Creating a database per customer VS single database for all customers (SQL Server)

With so many applications being built as SAAS offerings, an important decision that must be made when defining the data architecture is:  Should each customers’ data be in a separate database, or can a shared database (keyed by a customer identifier) be used for all customers.

Pros of database per customer

There’s a variety of reasons to isolate a customer’s data into its own database. Here’s a few I’ve seen:

  • Parameter sniffing
  • Deletions
  • Cross contamination of data
  • Restoring due to a data issue
  • Security and access audit
  • Azure

Parameter sniffing

Parameter sniffing is not as much of an issue.  Parameter sniffing occurs when parameterized SQL generates and caches different plans for different parameter sets.  This is a common cause of performance problems when different customers have large variances in the amount of data they generate.  An execution plan generated for a small customer easily cause a large customer’s query to stare off into space.


In the unfortunate case that you lose a customer, selectively deleting large amounts of customer data can generate a variety of performance issues in a single database.  If you have customer data isolated in its own databases it is a fairly simple drop of the whole database.

Cross contamination of data

Cross contamination of data is not an issue.  I’ve seen a large commonly used software vendor write an extremely complex approach to allowing customers to generate their own SSRS reports against their own data.  As a result, they needed to ensure that the customer reporting platform did not allow customer A query data against customer B.  As a result, they were parsing queries submitted via their reporting platform and adding predicates (where clause) to a customer written query.  This was an extremely complex fix for something that would have been easily solved if customer data was split per database.
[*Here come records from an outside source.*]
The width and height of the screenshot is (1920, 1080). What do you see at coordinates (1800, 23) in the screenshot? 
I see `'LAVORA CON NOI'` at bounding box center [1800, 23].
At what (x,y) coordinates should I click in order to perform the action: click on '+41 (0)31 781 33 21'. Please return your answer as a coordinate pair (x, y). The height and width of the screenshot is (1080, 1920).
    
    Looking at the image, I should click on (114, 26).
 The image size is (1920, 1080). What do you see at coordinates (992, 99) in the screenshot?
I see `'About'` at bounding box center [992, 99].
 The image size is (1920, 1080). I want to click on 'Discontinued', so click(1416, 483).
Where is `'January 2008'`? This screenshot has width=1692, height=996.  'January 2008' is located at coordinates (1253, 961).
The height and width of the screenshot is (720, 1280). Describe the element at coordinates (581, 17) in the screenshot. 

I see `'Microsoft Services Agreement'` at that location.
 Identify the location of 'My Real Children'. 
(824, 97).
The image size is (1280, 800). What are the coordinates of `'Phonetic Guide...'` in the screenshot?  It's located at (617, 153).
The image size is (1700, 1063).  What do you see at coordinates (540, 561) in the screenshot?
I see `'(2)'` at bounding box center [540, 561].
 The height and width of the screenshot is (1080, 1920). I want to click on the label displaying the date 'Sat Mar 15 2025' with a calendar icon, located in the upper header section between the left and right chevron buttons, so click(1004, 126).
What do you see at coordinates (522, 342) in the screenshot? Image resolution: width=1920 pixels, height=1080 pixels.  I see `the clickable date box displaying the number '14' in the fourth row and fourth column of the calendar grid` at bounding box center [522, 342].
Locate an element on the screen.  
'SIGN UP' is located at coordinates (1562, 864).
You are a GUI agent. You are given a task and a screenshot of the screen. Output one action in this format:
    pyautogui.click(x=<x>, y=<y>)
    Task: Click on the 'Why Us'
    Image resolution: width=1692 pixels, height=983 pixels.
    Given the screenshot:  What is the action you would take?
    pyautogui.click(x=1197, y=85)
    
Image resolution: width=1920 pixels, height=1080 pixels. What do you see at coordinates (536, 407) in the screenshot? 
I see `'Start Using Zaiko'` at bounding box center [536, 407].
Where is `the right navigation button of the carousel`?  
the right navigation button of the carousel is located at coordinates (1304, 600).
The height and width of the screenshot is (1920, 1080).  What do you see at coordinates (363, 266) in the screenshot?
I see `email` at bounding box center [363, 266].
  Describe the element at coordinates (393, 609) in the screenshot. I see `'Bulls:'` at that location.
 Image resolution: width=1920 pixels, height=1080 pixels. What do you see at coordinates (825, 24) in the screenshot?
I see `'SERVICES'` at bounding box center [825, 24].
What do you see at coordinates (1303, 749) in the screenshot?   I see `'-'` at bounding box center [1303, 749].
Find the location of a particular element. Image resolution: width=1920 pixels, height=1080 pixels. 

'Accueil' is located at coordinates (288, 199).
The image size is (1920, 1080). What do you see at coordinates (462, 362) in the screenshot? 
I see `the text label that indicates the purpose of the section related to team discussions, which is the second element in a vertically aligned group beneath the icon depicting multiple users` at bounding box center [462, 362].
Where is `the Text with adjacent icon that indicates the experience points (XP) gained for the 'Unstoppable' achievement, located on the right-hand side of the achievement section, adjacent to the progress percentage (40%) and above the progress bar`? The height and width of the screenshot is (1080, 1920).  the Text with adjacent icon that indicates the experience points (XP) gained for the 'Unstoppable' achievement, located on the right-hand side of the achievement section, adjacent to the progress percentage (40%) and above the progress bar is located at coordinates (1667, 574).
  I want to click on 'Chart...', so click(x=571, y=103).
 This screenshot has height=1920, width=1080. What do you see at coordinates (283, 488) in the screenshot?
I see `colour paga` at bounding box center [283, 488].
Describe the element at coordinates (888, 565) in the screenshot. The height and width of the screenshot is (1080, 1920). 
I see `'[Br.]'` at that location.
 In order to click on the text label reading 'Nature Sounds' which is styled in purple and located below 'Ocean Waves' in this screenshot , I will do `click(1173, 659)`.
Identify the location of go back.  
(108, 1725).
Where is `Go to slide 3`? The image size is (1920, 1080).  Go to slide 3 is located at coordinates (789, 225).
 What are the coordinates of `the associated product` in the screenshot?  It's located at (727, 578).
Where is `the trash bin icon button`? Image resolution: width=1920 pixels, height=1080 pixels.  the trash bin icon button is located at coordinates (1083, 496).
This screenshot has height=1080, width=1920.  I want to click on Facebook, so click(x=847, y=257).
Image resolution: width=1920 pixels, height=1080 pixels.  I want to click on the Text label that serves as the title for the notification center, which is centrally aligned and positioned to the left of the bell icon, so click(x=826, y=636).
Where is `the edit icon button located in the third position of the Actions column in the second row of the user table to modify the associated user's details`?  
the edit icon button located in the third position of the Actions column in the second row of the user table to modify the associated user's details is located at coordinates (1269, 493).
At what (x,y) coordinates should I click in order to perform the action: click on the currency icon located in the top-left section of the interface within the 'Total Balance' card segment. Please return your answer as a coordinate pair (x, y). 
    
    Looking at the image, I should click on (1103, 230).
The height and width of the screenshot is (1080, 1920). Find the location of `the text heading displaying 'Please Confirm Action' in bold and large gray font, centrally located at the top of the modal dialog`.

Restore due to a data issue

I’ve seen scenarios where a customer will do something to mangle their data in a way that could not easily be fixed via the application.  The fix for this was restoring from a backup.  This is a simple process if the customer’s data is isolated in its own database, this is not a solution if their data is in a database with other customers.

Security and access audit

Having a separate database per customer also provides a smaller surface area when it comes to security.  Different credentials can be used per customers’ data, and auditing of logins or access to customer data is made simpler.


The Azure SQL Database and Elastic Pool model fits nicely with the model of having a database per customer.  If you plan to target Azure, this should definitely be a consideration.

Cons of database per customer

Of course there are drawbacks to having a separate database per customer. Here are some of them:

  • Deployment of updates
  • Indexing
  • On-boarding of new customers
  • Cross customer reporting
  • Scheduled tasks/backups
  • Maintenance

Deployment of updates

Deployments of updates can be tricky when attempting to perform deployments on a large number of databases.  The deployment process should be fairly automated in order to allow for updating large numbers of databases.


Indexing can get tricky if you are troubleshooting for one particular customer and are in a a putting out a fire scenario.  If you add an index to one customer’s database, should that be applied across all?  And if so, it’s not that simple to deploy that same index across all databases that might not need it.

On-boarding of new customers

With a single database per customer, on-boarding of a new customer requires the creation of a new database.  With automation the complexity of this could be mitigated.

Cross customer reporting

Cross customer reporting becomes difficult.  Generating reports that span multiple databases is quite difficult, and almost necessitates a separate reporting database which contains data across customers.

Scheduled tasks/backups

Scheduled tasks can be more complex as they need to run for each database and any failures that occur must be resolved on each individual database.  If you are on Azure SQL Database backups are less of an issue as it is part of the platform.


Similar to scheduled tasks, performing index maintenance gets more complex in that you have to perform it across multiple databases.

Final thoughts

If you do intend, or have already decided to use a single database for multiple customers, something to consider is modifying key queries to not use parameterized values on the “customer identifier”.  If an end user never enters or is aware of their customer identifier, this prevents the possibility of SQL injection.